Source text
· · · · ·

Hopefully they’re not mailing Fulbright to Waldo Jeffers’ house. (Velvet Underground joke.)
Fulbright wants the awesome van brought around so he can “cut it up for scrap.” Oh, dude, you have no idea how mad B.A. is at you now. The van comes around, but Murdock’s at the wheel, in the uniform he stole from that soldier, and so they make yet another escape. Fulbright follows, but Hannibal shoots his engine out and steals his guns. “You’re too dedicated,” Hannibal tells Fulbright. “You should go away for a while.” So they lock him in a wooden crate and mail him to Australia! Ha! “If you find work, send money!” Face says.
Unfortunately Ashton was watching all this go down, and since the team is out of the way, he turns to two guys in ski masks carrying big gasoline cans, and says “let’s go.” The team drives back to Hora Linda’s address, but Hora Linda ain’t there; there’s just a burned out shell and the mission people looking all depressed.
“I should’ve just sold out to Ashton in the first place!” Rudy says. “We can’t win, Hannibal, and we can’t afford to fight anymore.” Hannibal says “you can’t afford not to fight,” and suggests the folks move into Mission de la Paz for the time being. But first, he has a few questions for Rudy: see, in going through Rudy’s wallet, Face found out he’s not Rudy at all but Charles Winston. “The Charles Winston?” he asks. “You’re Charlie the Clip?… I’ve studied every scam you’ve ever done!” Rudy/Charlie says yes, he’s been using a phony name, but he’s not working for Ashton, and he certainly didn’t call Fulbright.
And since he’s busy confessing, he also explains that the reason he stole back those landmark papers is because “the Mission de la Paz doesn’t actually exist…. my daddy opened this place as a social club in 1924.” Still, Rudy needs the team’s help. “These people are my family, and this mission is all they have left,” he says. “This mission gives us a chance to take care of ourselves!” Hannibal points out that even though the mission may be a fiction, there’s a real reason Ashton and Taggart want the land, and they still don’t know what it is. He sends B.A. and Murdock to Taggart’s place to see if they can figure out what their deal is.

· · · · ·

Extracted records
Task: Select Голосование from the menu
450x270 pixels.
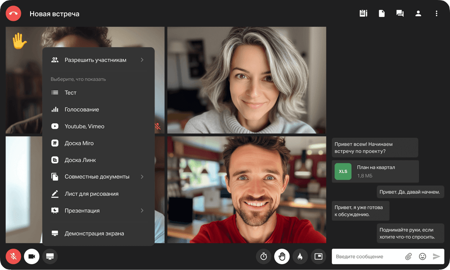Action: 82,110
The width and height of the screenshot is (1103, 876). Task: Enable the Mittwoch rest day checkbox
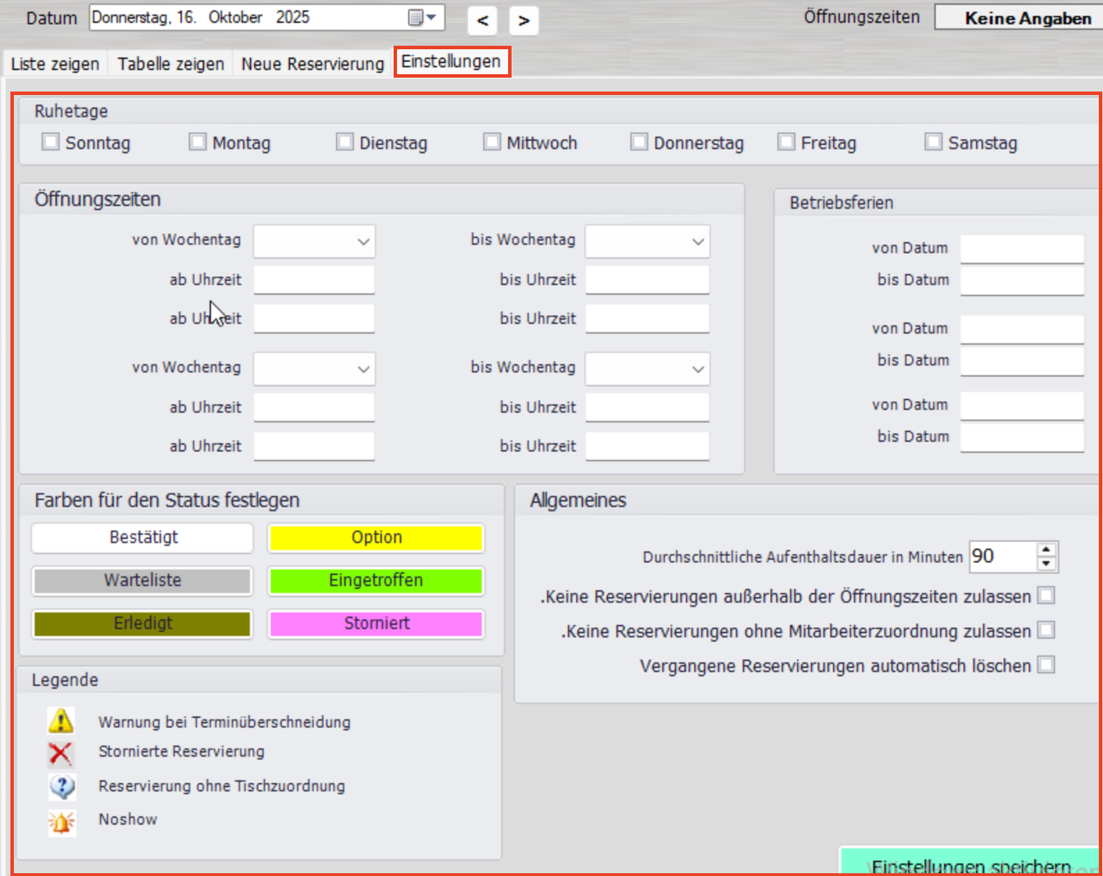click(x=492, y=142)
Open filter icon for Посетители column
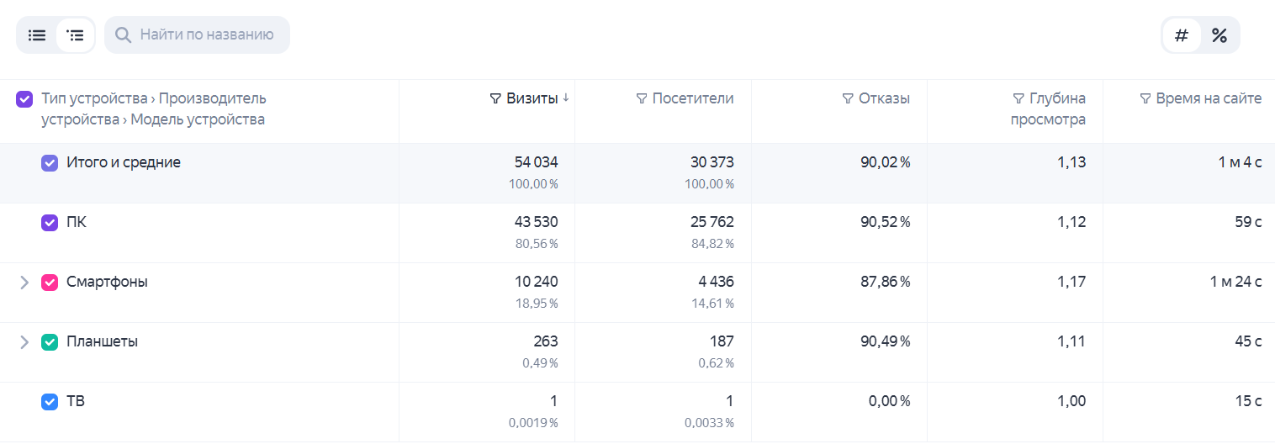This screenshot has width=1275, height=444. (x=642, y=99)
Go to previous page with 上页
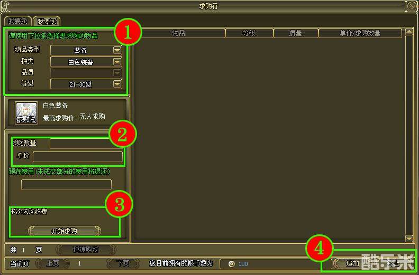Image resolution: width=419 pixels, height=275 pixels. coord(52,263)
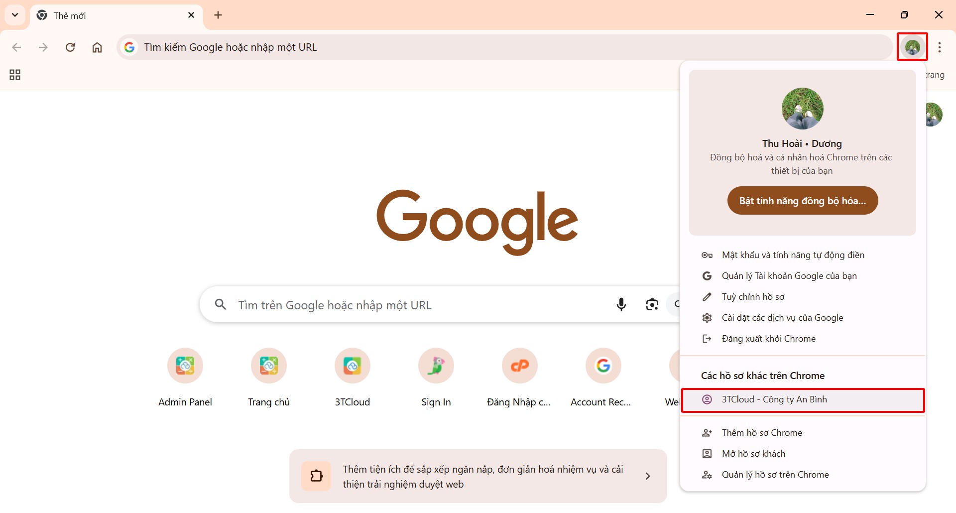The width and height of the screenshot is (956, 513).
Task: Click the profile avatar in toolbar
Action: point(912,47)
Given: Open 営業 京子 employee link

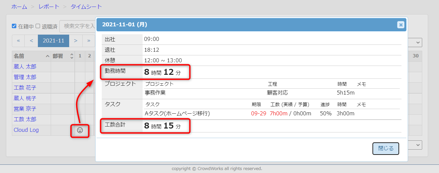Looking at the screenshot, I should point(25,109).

· · · · ·

Short task 1
In the recap, what do Hannibal and the team do with Fulbright after stopping him?
Short task 2
List every name the recap uses for the man who first appears as Rudy.
Short task 3
Continue the recap of the team's fight over Mission de la Paz, picking up after Hannibal sends B.A. and Murdock to Taggart's place.
The lines that come after the recap aren't needed for anything here.

Final result 1
They lock him in a wooden crate and mail him to Australia.

Final result 2
Rudy, Charles Winston, Charlie the Clip, Charlie

Final result 3
Murdock is too upset to help: “I’m a man with no past and a questionable future,” he says. But Rudy encourages him: “If there was no Pathfinder at the first battle for the mission, there certainly will be at the second!” Ok, Murdock is back in. “Come on, B.A.!” he says. “We have legends to begin. Pathfinder rides again!” B.A. is disappointed. “I wish you hadn’t done that,” he tells Rudy.
Murdock and B.A. sneak into Taggart’s place, where they learn he’s a retired Army colonel. They grab the papers just before Taggart comes in, yelling at Ashton about lord knows what. As bosses go, he’s not much of a positive motivator. But he is quick enough to realize when he’s been robbed – not that the van peeling out wasn’t a giveaway – and now he’s mad. “If Hannibal Smith wants a war, I just happen to be in a position to accommodate him.”
The papers tell all: the Army wants to build a new military base on Rudy’s land; Taggart and Ashton wanted to force the oldsters out and then keep all the military dollars for themselves. And that’s what Taggart aims to do right now: he’s back in Army fatigues and has actual, not-retired soldiers pulling up in Jeeps. Ashton doesn’t like the chutzpah: “Are you planning on giving away the whole scam?” But Taggart tells him to hush and they head to the mission.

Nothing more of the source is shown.